Directions for this task -
In the passage below about social issues and who holds power, copy word for word the part starting at "Democrats love to" and ending at "less every day.".

Supplied text -
——
Democrats love to debate the social issues as much as Republicans and both for the same reason: it distracts from the central issue of any society i.e. who exactly exercises power, both economic and political. We wind up artificially cleaved between pro-lifers and pro-choicers, the NRA and the Bloombergers, those who love to sniff the Confederate flag and those who do not. We find ourselves, as a nation, divided 57 different ways except the one and only way that counts the most: the Haves and the Have Nots. And the Have Nots are having less and less every day.
——
Rows -

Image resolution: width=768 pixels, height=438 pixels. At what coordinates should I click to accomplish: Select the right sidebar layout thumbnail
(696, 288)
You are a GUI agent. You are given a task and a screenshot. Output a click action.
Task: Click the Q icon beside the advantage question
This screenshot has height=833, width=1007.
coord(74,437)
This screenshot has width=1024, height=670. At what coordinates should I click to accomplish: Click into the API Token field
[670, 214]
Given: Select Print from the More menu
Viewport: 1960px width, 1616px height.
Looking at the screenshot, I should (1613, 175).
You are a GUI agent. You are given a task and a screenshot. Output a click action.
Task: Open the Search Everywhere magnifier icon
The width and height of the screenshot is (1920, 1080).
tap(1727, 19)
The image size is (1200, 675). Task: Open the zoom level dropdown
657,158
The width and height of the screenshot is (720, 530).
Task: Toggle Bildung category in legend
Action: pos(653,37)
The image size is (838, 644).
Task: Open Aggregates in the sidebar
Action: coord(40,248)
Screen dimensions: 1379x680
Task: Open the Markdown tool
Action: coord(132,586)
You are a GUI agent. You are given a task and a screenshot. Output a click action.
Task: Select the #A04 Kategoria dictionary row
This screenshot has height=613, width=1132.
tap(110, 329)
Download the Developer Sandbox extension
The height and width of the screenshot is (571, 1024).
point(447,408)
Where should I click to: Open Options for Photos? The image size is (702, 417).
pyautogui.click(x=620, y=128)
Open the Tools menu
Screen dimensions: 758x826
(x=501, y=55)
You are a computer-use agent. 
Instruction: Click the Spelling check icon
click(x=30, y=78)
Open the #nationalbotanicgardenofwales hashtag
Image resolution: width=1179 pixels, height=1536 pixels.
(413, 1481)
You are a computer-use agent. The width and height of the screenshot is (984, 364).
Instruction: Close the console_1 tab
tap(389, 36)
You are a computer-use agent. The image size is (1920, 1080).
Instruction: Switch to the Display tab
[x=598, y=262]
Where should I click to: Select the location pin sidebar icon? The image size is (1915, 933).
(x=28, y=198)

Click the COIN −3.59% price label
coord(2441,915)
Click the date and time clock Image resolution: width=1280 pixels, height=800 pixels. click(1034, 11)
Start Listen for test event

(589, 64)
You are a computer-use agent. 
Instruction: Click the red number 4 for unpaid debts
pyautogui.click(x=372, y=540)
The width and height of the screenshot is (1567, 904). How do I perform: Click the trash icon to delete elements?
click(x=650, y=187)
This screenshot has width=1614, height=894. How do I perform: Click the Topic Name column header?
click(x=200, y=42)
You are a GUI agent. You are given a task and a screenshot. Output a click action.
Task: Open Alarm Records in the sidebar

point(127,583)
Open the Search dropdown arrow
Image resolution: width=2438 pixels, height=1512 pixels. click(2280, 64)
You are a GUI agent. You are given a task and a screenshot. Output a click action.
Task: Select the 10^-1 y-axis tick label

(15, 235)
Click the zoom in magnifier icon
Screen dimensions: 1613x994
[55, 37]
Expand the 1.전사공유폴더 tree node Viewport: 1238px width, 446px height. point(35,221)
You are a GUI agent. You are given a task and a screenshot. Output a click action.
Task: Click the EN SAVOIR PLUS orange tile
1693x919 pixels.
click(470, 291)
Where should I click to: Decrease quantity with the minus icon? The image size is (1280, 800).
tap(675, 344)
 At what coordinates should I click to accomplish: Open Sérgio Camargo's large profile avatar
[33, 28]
——
Full answer -
Democrats love to debate the social issues as much as Republicans and both for the same reason: it distracts from the central issue of any society i.e. who exactly exercises power, both economic and political. We wind up artificially cleaved between pro-lifers and pro-choicers, the NRA and the Bloombergers, those who love to sniff the Confederate flag and those who do not. We find ourselves, as a nation, divided 57 different ways except the one and only way that counts the most: the Haves and the Have Nots. And the Have Nots are having less and less every day.